■ GIVEN PROBLEM ■
Put each line of the listing below, from the line holding "You are a GUI" through the line holding "click(495, 98)" inclusive, into a JSON list of strings, one string per line, skipping blank lines. Leave the pictures out.

■ ITEMS ■
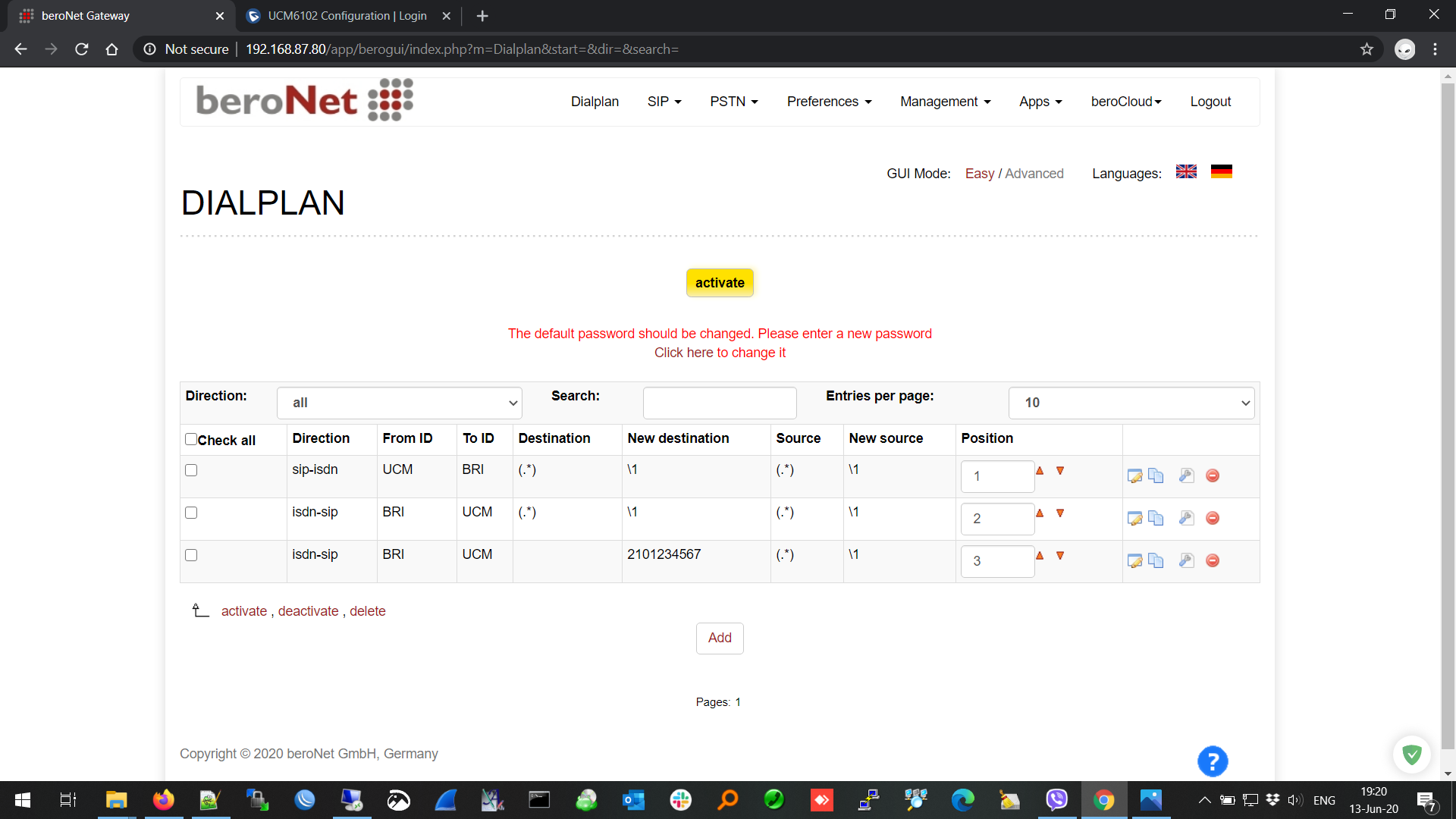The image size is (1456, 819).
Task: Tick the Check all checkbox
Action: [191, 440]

---

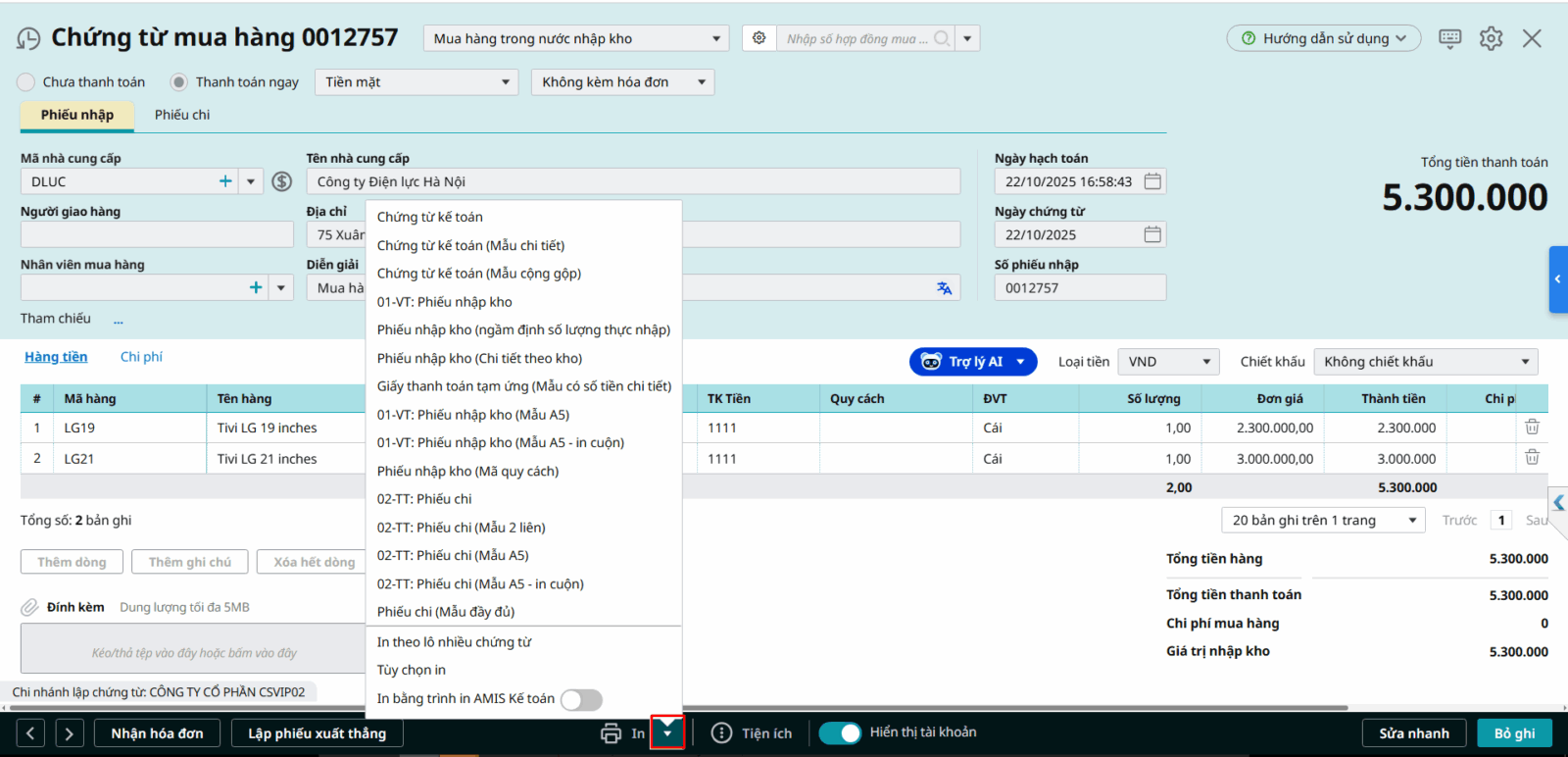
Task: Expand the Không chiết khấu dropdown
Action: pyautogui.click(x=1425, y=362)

---

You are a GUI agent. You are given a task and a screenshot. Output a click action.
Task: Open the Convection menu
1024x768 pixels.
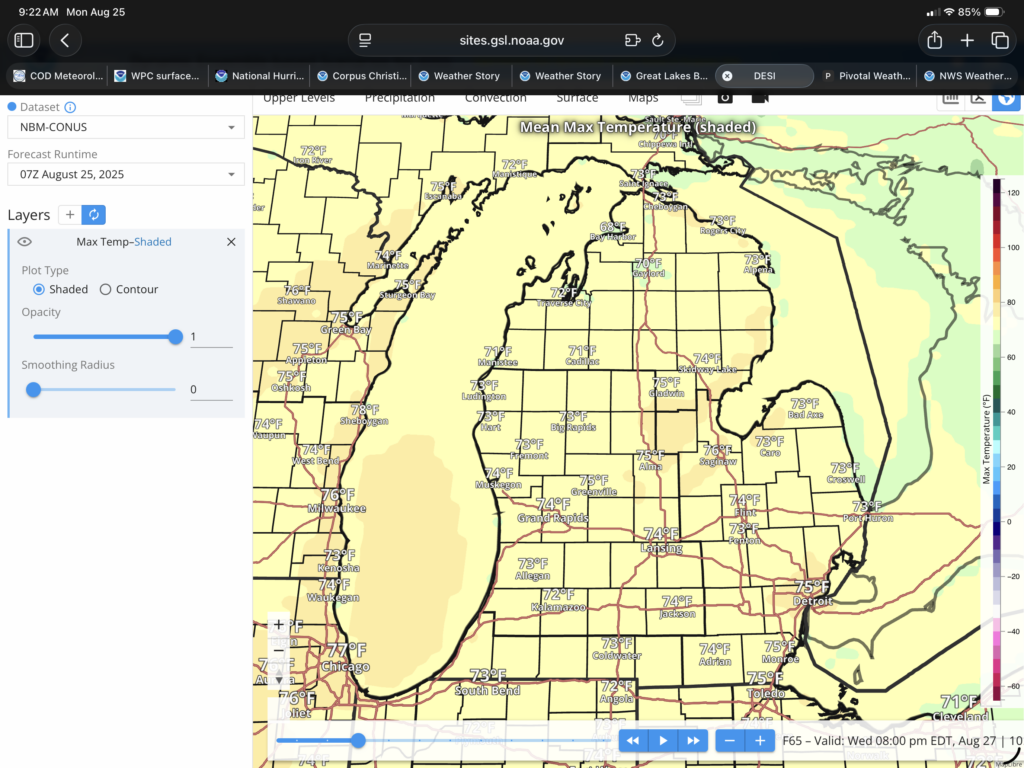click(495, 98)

■ TASK OUTPUT ■
[
  "You are a GUI agent. You are given a task and a screenshot. Output a click action.",
  "Task: Open the Convection menu",
  "1024x768 pixels.",
  "click(495, 98)"
]